** Data for this task follows **
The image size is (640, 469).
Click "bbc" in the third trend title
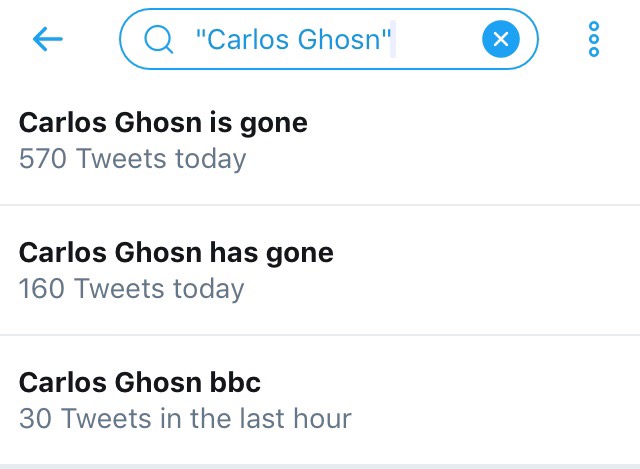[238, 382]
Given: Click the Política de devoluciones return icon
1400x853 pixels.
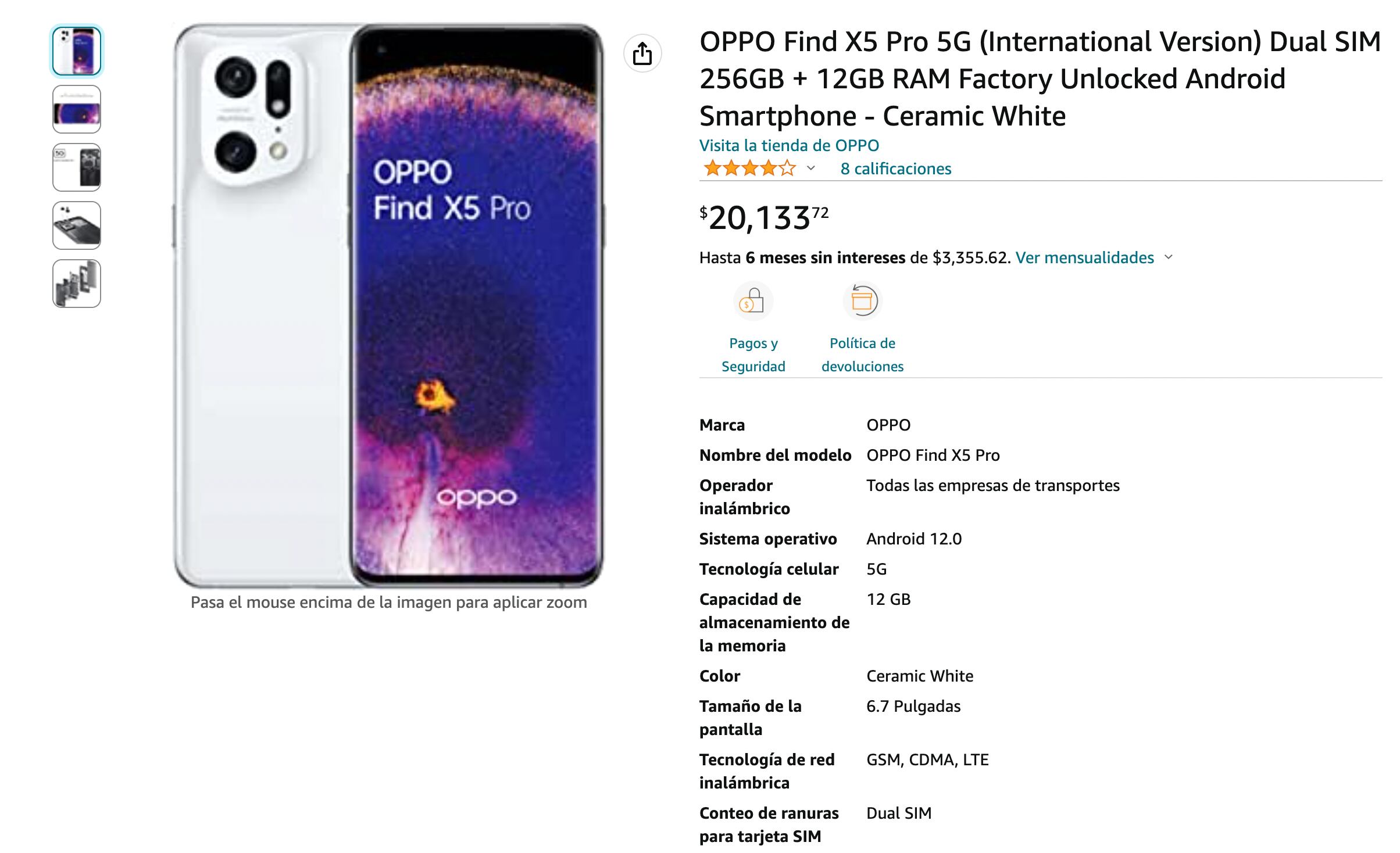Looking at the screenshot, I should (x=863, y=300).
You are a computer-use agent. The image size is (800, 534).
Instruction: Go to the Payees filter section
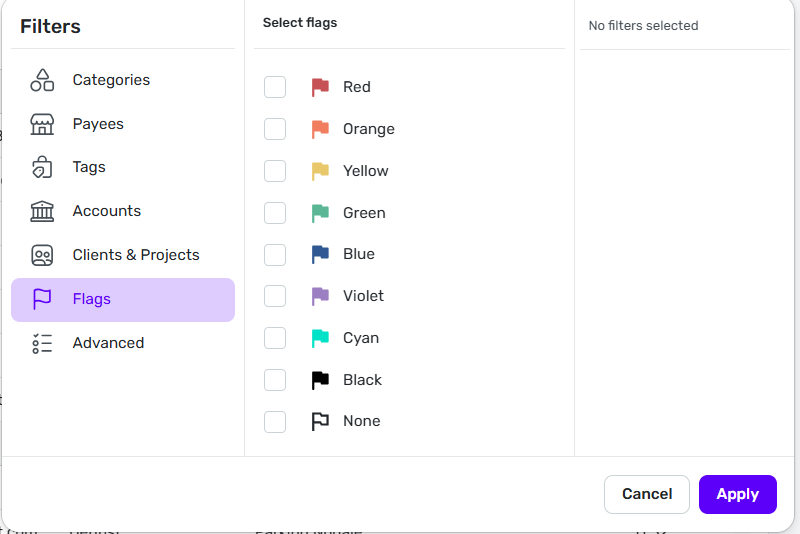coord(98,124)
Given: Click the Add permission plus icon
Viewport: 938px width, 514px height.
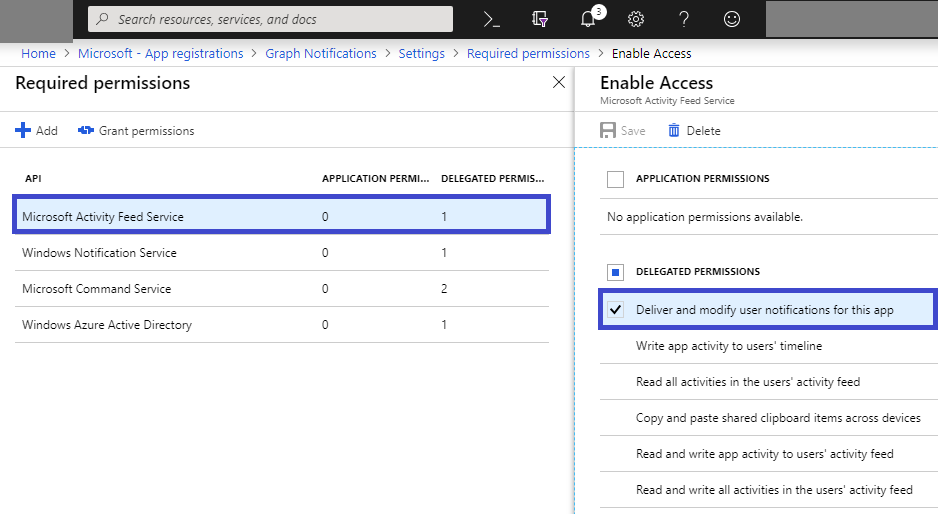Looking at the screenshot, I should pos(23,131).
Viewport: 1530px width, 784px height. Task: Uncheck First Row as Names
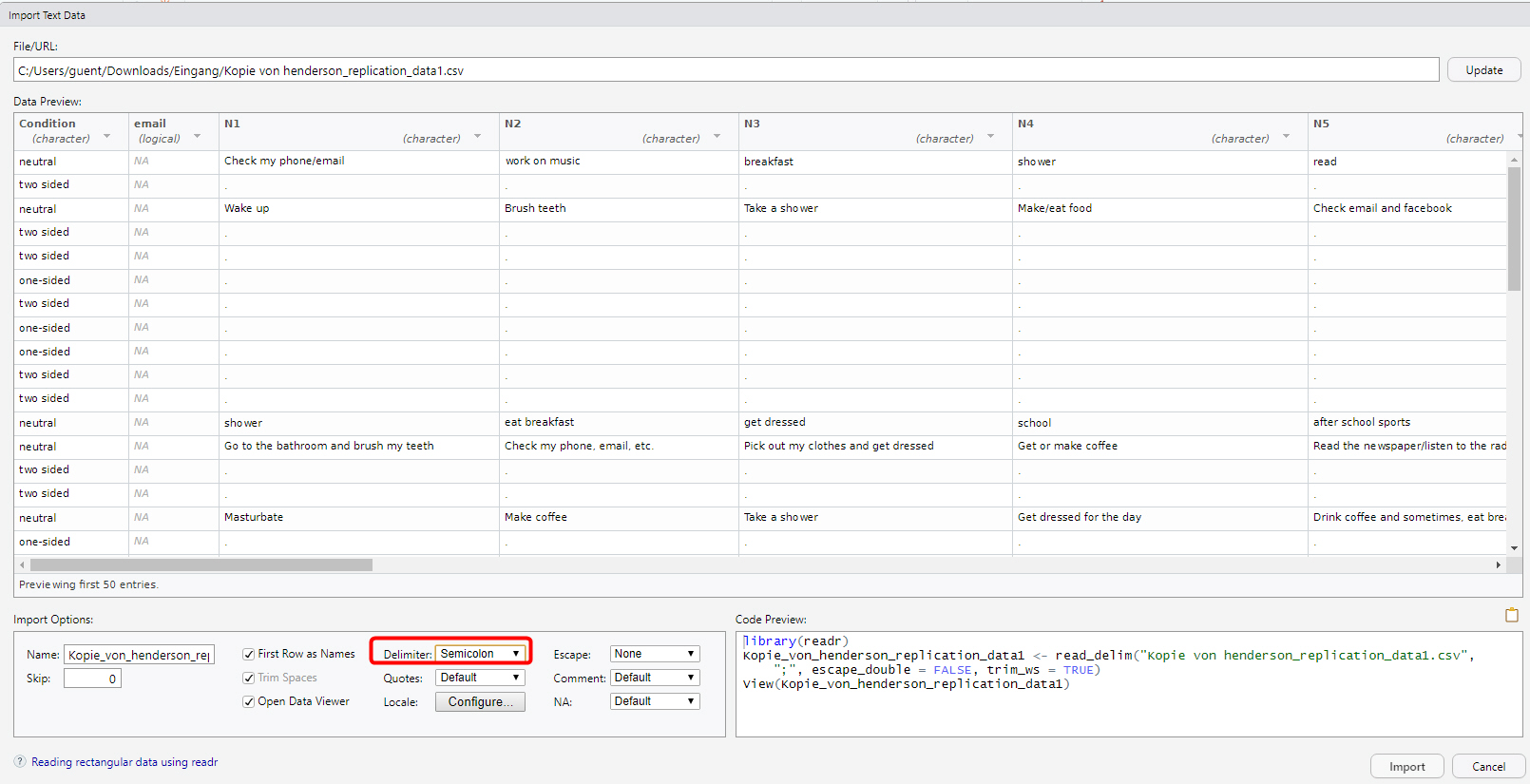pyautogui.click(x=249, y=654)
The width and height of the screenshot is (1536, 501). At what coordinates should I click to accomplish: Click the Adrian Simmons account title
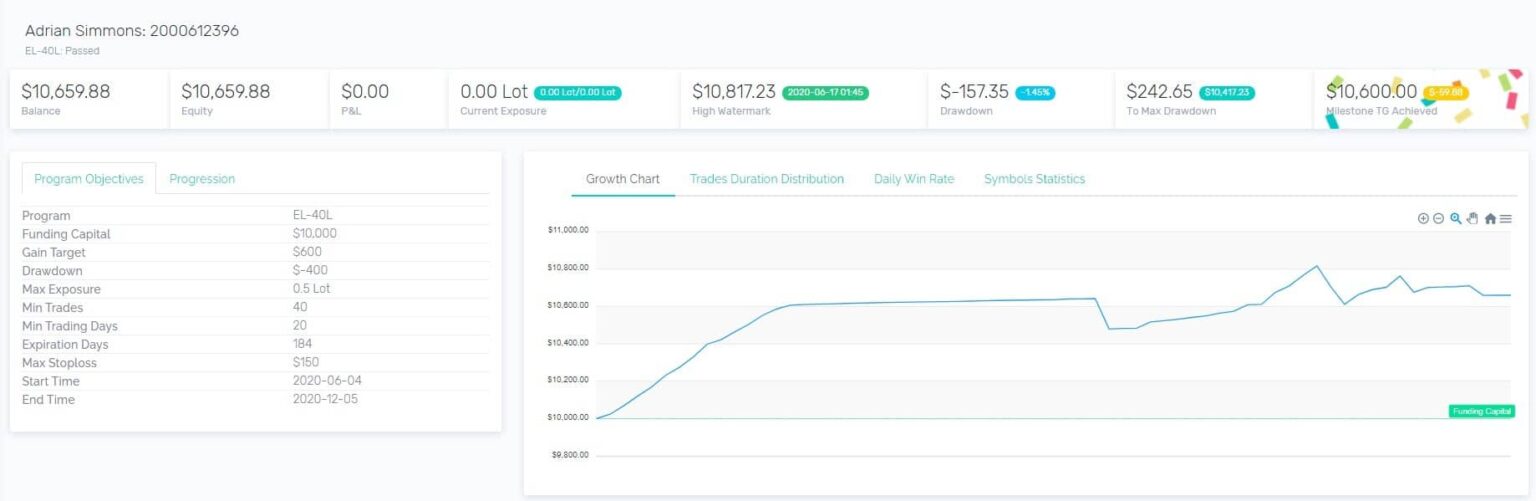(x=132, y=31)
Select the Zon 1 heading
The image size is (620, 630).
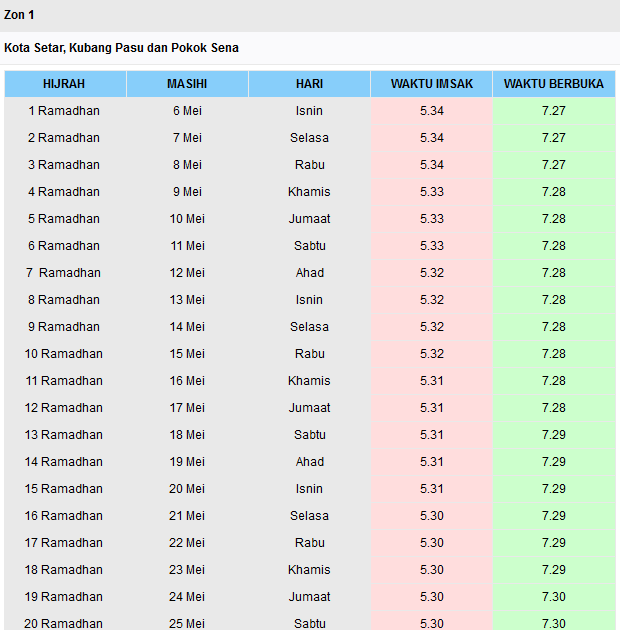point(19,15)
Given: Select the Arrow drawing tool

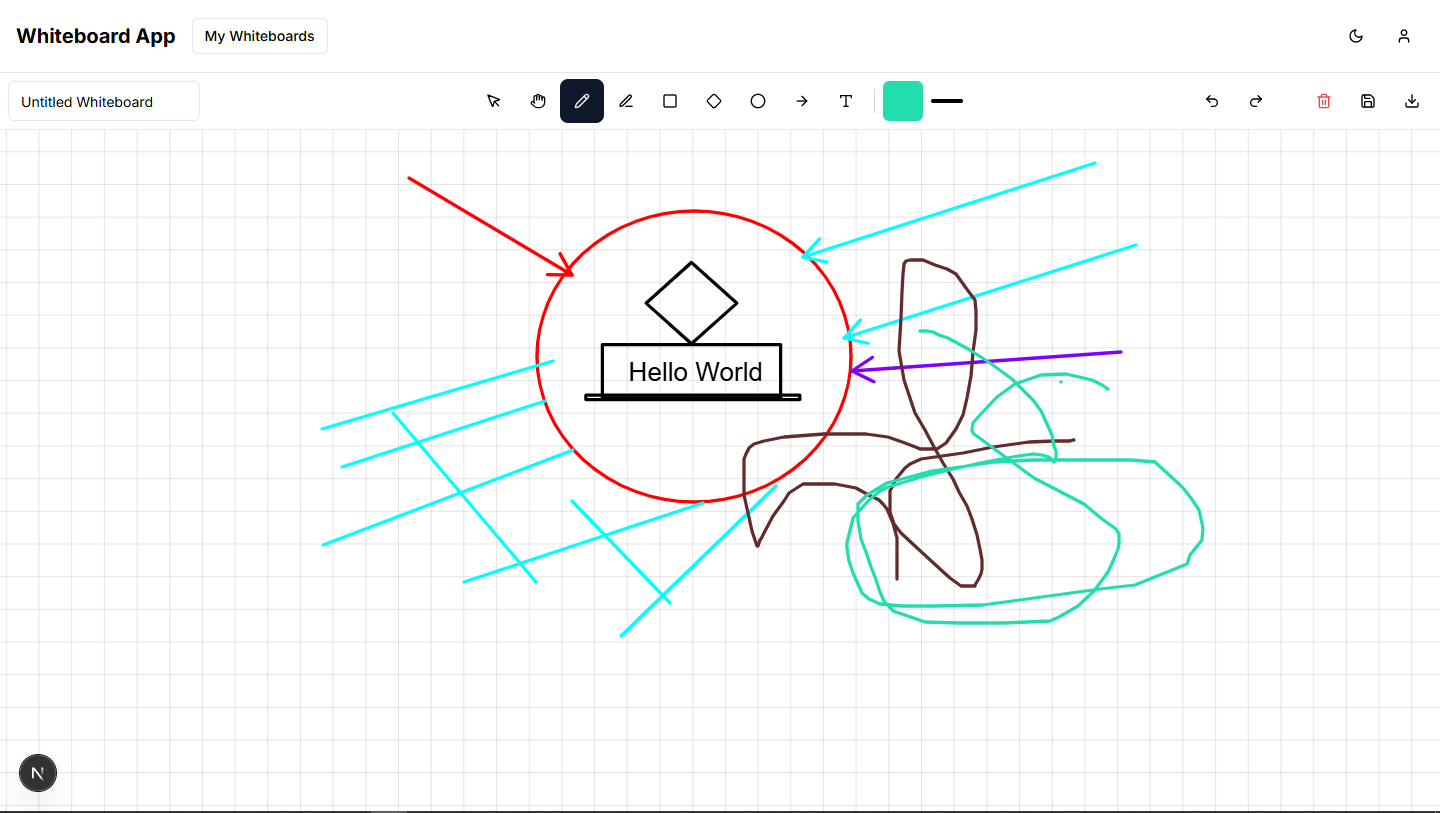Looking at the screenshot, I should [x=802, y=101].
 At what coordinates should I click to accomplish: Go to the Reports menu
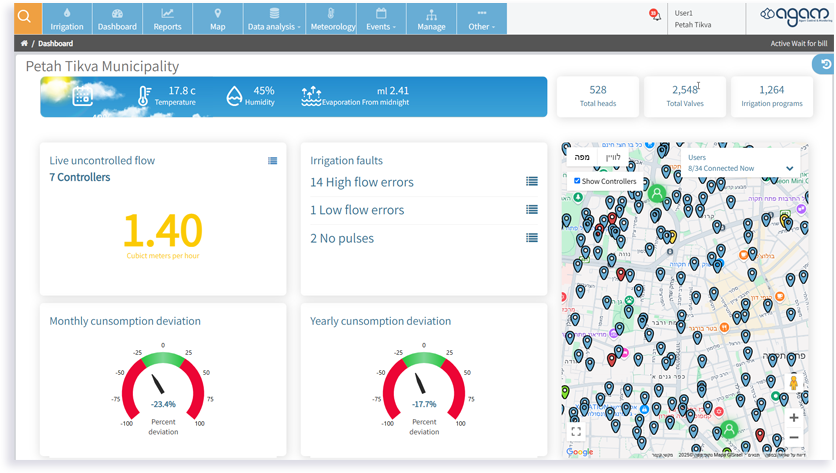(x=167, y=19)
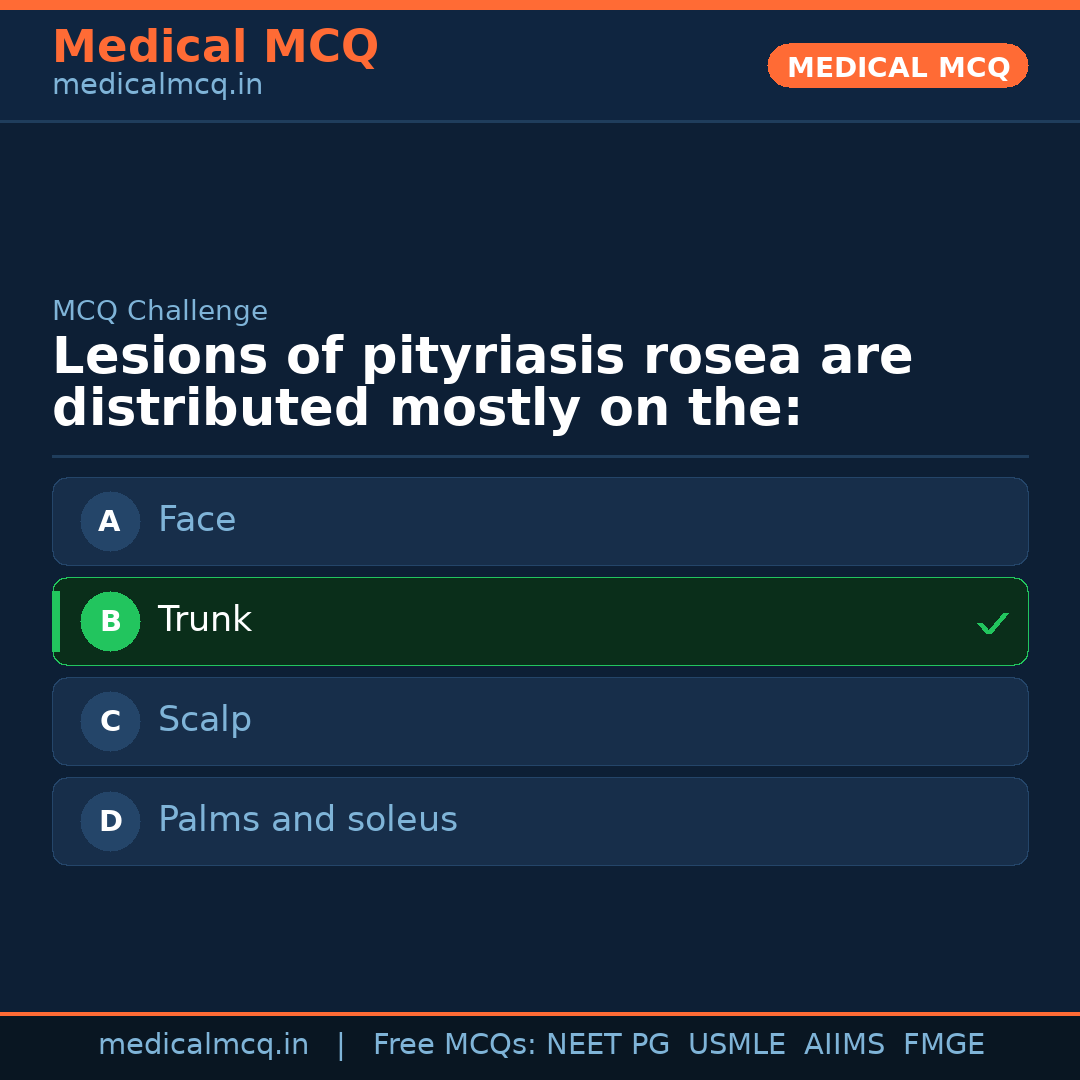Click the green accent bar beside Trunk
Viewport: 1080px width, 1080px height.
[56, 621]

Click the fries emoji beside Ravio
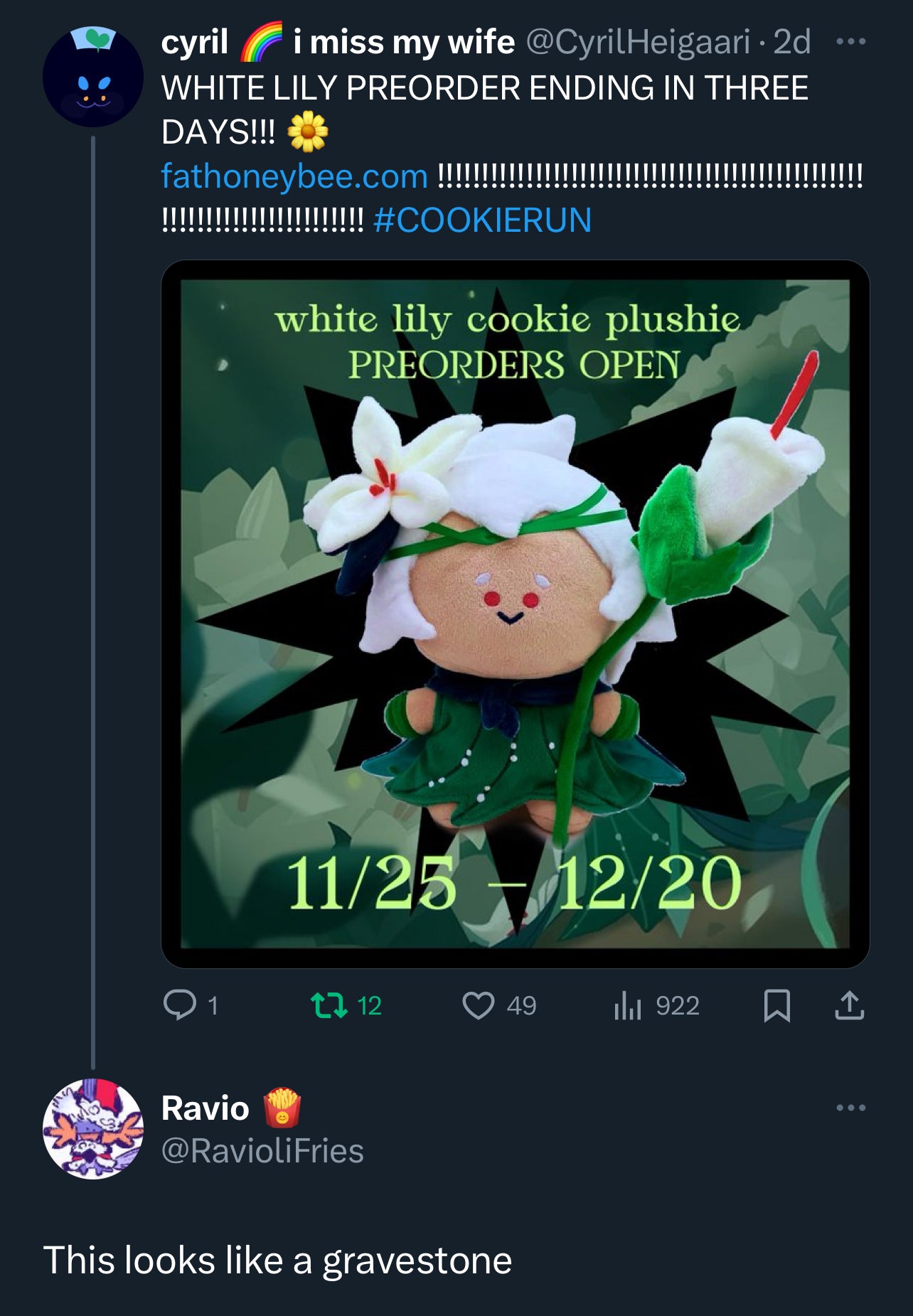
** End of Data for this task **
Task goal. Read the entries above, then pull out the lines that include "icon".

Expected answer.
Given: Click the Política de devoluciones return icon
Given: Click the Add permission plus icon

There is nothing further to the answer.